Exercise and Rest. Light exercising, such as walking, with the approval of the doctor may be of some benefit. Regular periods of rest throughout the day, preferably lying on your LHS can also be of benefit. There is some belief that this can increase the birth weight of babies who are at risk of intrauterine growth restriction (ref 9 & 14).

Epidurals in Labour. Several suggestions have been made on how pre-eclampsia can be treated, particularly during labour. One of the most common is the use of epidurals during labour, as lowered blood pressure is a common side effect of epidurals. However in the study by Lucas etal, it was found that epidurals provided no therapeutic benefit to women with pregnancy induced high blood pressure (ref 5).

Hogg et al, confirmed that for women with pre-eclampsia who did want to use epidural anaesthesia that it was safe to do so, and their study indicated that the risk of caesarean was not increased by this choice of pain relief. (It should be noted that this point is contrary to the findings of many study's that do demonstrate a relationship between epidurals and increased risk of caesarean.). It was however noted that women with pre-eclampsia were more likely to have a caesarean as a result of their medical condition (ref 6).

Do I Have To Have a Csec If I Have Pre-eclampsia?
The requirement for a caesarean is entirely dependent on the severity of the pre-eclampsia, the condition of the mother and baby, how early the delivery is occurring and the preferences of you and your doctor. If the delivery is to be significantly pre-term (24 - 32 weeks) then studies have show that high risk infants (of pre-eclamptic mothers) have better outcomes when delivered by caesarean than those delivered vaginally. It should be noted however that for pre-term deliveries where there was no maternal or fetal indications that the outcomes for vaginal and caesarean delivery were equivalent, however in a choice of premature delivery due to pre-eclampsia there would normally be some indication in either the mother or baby (ref 20, 21 & 22).

As the only "cure" for pre-eclampsia is delivery then women with severe pre-eclampsia are more likely to have early induction or delivery. The further on the pregnancy is the more likely it is that the preferred initiation of delivery will be induction rather than caesarean. An induced delivery will also be subject to a higher degree of monitoring, both because of the induction and because of the medical condition of the mother. Both these factors do serve to increase the risk of having a caesarean, and this is reflected by the over 40% caesarean rate in pre-eclamptic mothers (ref 4, 20 & 23).

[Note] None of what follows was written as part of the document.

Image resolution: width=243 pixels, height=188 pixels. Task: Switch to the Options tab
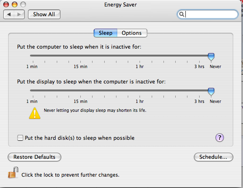point(132,33)
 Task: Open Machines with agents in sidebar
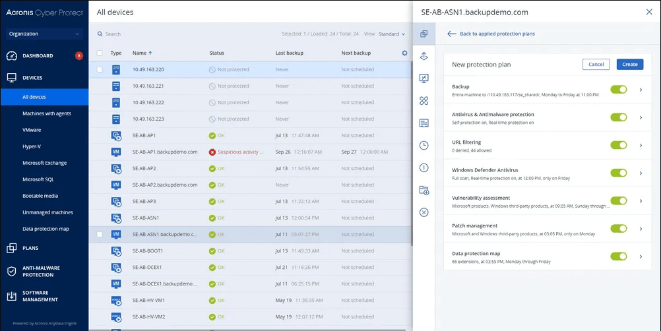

Can I Still Have a VBAC If I Have Pre-eclampsia?
I could find no studies that specifically looked at VBAC in a pre-eclamptic pregnancy. However it would appear that the same criteria should be applied to the pre-eclamptic VBAC mother as it would to any other pre-eclamptic mother who has not had a caesarean. The mother would need to recognise that her pre-eclamptic condition will automatically increase the likely monitoring and interventions during the birth process as a result of her pre-eclampsia, that in themselves will increase the risk of caesarean. However there is no evidence that could be found that shows that the fact that the mother has pre-eclampsia has any affect on her risk of uterine rupture.

The only point to be conginscent of is that the pre-eclamptic mother has an increased risk of being induced, and there are a number of studies which show a correlation between induction and increased risk of uterine rupture (see previous Birthrites articles). This would indicate that where an early delivery is required that the mother should discuss the method of induction with the doctor so as to minimise her risk, if she felt this risk was of significant concern to her.